Over an 18-month period during 2009 to 2010, Heffner and team identified a total of 16,066 patients with diabetes with one or more primary care office visits among 27 primary care ambulatory practices.
Of the identified patients with diabetes, 18% were diagnosed with OSA. This figure increased to 23% among patients who were obese (body mass index [BMI] of 30 kg/m2 or above).
Estimation of OSA prevalence in diabetes from eight previously published studies (n=1673) revealed that, on average, 81.6% of patients were diagnosed with OSA. The researchers say this is a cause for concern, given that the 18% prevalence for primary care "is far less than expected based on published studies."

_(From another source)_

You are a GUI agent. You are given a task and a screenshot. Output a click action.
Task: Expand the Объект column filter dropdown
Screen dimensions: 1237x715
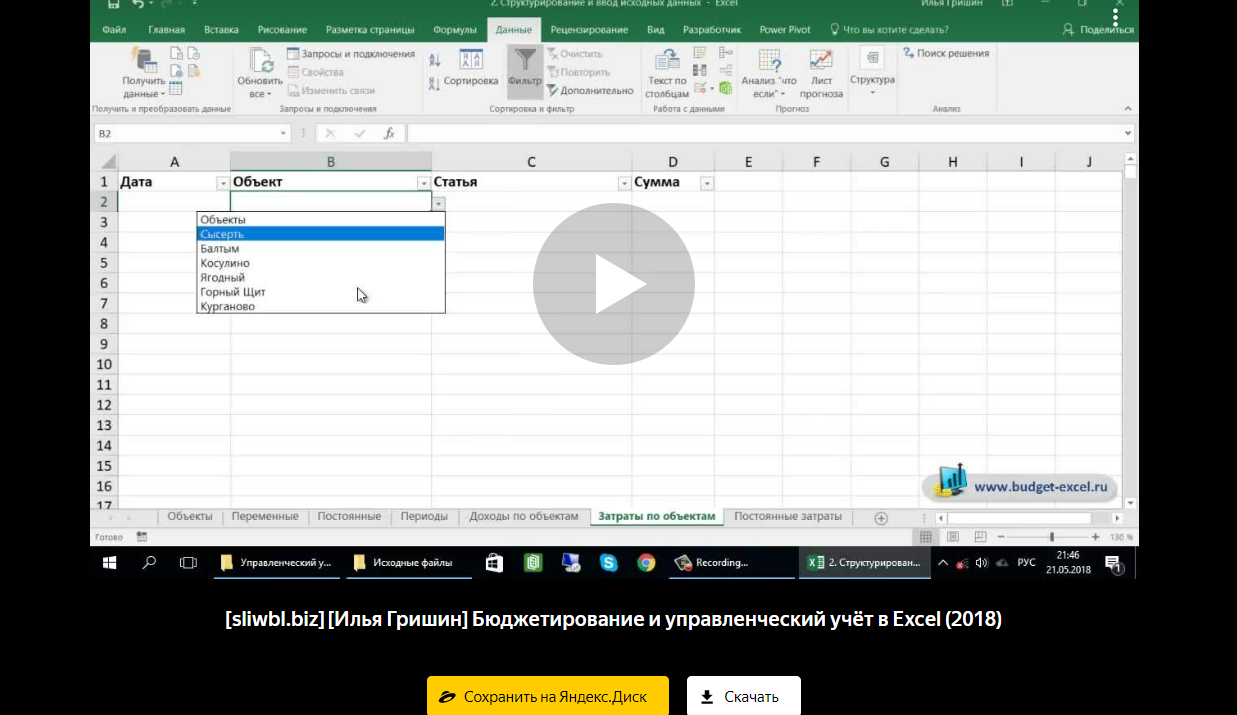tap(424, 183)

A similar finding was seen when the researchers restricted their analysis to obese patients, with an OSA prevalence of 87.0% compared with the identified 23.0% in primary care.
Further analysis revealed that BMI was a significant predictor for OSA, with odds for having OSA among patients with a BMI over 40 kg/m2 increased nearly 12-fold compared with patients with a BMI of 18.5-24.9 kg/m2.
Primary care providers were found to be more likely to diagnose OSA in male patients and in those with increasing obesity; lower serum low-density lipoprotein and glycated hemoglobin values; chronic vascular, cardiac, and pulmonary diseases; hypertension; and opioid use.
Writing in Chest, the team concludes: "Early detection of OSA in patients with [Type 2 diabetes mellitus] presents a novel opportunity to treat sleep-related breathing disorders and prevent intermittent hypoxia and other sleep-related disturbances that impair glycemic control and promote diabetes-related end-organ vascular damage."